In 1965, she played the Fairy Godmother alongside Lesley Ann Warren in the CBS production of Cinderella. In 1970–71, she was featured on the NBC sitcom Nancy, with Renne Jarrett, John Fink and Robert F. Simon. In the story line, Holm played Abby Townsend, the press secretary of the First Lady of the United States and the chaperone of Jarrett’s character, Nancy Smith, the President’s daughter.

During the 1970s and 1980s, Holm did more screen acting, with roles in films such as Tom Sawyer and Three Men and a Baby.

She guest-starred in television series, such as Columbo, The Eleventh Hour, Archie Bunker’s Place, and Falcon Crest.

In 1979, she played the role of First Lady Florence Harding in the TV mini-series, Backstairs at the White House. She was a regular on the ABC soap opera Loving, appearing first in 1986 in the role of Lydia Woodhouse and again as Isabelle Dwyer Alden #2 from 1991 to 1992.
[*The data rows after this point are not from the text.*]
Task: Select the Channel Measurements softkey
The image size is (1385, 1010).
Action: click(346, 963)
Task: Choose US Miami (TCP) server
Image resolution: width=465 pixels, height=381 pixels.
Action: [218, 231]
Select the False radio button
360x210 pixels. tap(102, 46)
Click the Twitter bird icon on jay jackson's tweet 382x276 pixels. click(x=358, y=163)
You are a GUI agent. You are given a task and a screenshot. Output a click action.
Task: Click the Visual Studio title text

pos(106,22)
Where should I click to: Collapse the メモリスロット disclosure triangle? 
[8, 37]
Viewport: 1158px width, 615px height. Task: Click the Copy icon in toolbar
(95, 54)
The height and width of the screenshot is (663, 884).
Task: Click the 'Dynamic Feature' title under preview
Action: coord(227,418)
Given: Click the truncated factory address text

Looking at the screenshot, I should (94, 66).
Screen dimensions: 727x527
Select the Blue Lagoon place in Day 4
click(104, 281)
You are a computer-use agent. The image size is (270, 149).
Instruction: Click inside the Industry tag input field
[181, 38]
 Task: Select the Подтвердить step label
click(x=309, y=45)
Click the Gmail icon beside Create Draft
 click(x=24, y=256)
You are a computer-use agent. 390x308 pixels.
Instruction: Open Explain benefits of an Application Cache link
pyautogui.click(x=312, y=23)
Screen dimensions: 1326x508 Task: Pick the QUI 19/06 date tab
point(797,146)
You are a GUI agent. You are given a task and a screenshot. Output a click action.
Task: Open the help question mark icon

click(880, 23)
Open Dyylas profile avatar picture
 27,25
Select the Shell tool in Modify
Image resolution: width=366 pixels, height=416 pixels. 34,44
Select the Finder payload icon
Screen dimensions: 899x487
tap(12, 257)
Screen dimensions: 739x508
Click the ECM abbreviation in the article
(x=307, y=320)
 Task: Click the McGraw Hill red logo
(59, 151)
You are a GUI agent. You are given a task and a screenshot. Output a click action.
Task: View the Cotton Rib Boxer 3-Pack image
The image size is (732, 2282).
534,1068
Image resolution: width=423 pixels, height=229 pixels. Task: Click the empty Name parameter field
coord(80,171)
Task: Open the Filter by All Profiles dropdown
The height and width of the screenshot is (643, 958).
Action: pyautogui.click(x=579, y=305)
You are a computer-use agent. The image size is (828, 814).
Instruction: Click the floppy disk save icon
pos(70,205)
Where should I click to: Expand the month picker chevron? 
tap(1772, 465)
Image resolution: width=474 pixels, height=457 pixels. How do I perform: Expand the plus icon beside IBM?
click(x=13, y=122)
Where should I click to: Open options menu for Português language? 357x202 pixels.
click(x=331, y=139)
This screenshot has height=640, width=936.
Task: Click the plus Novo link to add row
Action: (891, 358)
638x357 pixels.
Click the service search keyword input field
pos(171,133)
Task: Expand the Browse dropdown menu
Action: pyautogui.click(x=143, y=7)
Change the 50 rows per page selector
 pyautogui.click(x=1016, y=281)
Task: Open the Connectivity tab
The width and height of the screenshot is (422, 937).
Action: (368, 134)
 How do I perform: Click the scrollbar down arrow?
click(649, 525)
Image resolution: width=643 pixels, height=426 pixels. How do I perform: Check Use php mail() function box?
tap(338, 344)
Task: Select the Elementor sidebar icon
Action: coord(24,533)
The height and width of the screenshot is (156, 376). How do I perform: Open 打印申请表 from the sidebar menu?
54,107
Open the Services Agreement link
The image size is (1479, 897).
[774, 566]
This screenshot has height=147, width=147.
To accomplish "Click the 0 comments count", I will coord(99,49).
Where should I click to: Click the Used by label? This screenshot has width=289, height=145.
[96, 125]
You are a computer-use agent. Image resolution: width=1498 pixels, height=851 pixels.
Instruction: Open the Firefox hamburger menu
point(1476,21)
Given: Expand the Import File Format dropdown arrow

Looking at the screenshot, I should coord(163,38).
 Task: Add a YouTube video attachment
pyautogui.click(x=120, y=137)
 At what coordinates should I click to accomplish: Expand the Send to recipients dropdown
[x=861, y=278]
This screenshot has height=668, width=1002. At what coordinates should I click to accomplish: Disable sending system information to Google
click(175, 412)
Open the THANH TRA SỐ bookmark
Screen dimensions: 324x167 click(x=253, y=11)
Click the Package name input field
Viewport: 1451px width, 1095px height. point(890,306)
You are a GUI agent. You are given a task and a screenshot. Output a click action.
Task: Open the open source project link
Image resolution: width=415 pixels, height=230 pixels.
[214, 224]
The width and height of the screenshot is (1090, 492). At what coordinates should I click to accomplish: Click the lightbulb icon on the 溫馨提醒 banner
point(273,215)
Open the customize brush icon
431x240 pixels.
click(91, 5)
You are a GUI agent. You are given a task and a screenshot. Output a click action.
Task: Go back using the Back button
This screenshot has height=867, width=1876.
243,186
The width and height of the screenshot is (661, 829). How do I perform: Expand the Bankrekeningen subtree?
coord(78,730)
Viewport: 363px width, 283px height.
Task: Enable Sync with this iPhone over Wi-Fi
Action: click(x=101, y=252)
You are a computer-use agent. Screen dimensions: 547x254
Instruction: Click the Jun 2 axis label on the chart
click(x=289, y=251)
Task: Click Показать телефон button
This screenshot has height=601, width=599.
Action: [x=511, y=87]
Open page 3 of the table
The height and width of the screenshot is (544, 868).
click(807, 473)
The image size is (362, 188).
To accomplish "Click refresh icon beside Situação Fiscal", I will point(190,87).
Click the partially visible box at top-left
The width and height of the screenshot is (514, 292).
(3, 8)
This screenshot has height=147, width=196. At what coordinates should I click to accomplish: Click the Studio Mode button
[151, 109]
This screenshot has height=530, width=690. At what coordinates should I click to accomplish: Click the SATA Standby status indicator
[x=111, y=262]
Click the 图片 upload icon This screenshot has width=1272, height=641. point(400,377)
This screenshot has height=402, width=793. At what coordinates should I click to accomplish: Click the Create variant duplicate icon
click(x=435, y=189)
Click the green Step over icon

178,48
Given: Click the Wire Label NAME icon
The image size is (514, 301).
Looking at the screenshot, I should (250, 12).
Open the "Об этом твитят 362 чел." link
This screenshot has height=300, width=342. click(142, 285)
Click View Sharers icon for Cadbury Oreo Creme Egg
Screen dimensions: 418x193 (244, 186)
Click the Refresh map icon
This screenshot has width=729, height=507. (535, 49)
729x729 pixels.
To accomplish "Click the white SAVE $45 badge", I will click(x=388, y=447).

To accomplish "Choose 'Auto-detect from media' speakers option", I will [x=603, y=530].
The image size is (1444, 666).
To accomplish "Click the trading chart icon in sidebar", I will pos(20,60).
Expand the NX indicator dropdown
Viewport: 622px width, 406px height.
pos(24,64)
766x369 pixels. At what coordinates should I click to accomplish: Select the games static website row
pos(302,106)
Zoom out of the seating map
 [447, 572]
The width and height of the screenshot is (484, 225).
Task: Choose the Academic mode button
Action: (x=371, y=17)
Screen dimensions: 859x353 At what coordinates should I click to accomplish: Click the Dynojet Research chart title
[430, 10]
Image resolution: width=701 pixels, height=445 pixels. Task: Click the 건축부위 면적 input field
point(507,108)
She last appeared in the CBS television series Promised Land (1996–1999).

Marriages: 5 (2 to actors)

Holm’s first marriage was at age 19 to Ralph Nelson in 1936. The marriage ended in 1939. Their son, Internet pioneer and sociologist Ted Nelson (born 1937), was raised by his maternal grandparents.

Holm married Francis Emerson Harding Davies, an English auditor, on January 7, 1940. The marriage was dissolved in May 1945.

From 1946 to 1952, Holm was married to airline public relations executive A. Schuyler Dunning, with whom she had a second son, businessman Daniel Dunning.

In 1961, Holm married actor Wesley Addy, and the marriage lasted until his death in 1996.

On April 29, 2004, her 87th birthday, Holm married opera singer Frank Basile, who was 41 years old.

According to Basile, Holm had been treated for memory loss since 2002, suffered skin cancer, bleeding ulcers and a collapsed lung, and had hip replacements and pacemakers. In June 2012, Holm was admitted to New York’s Roosevelt Hospital with dehydration, where she suffered a heart attack on July 13, 2012; she died two days later at her Central Park West apartment, aged 95.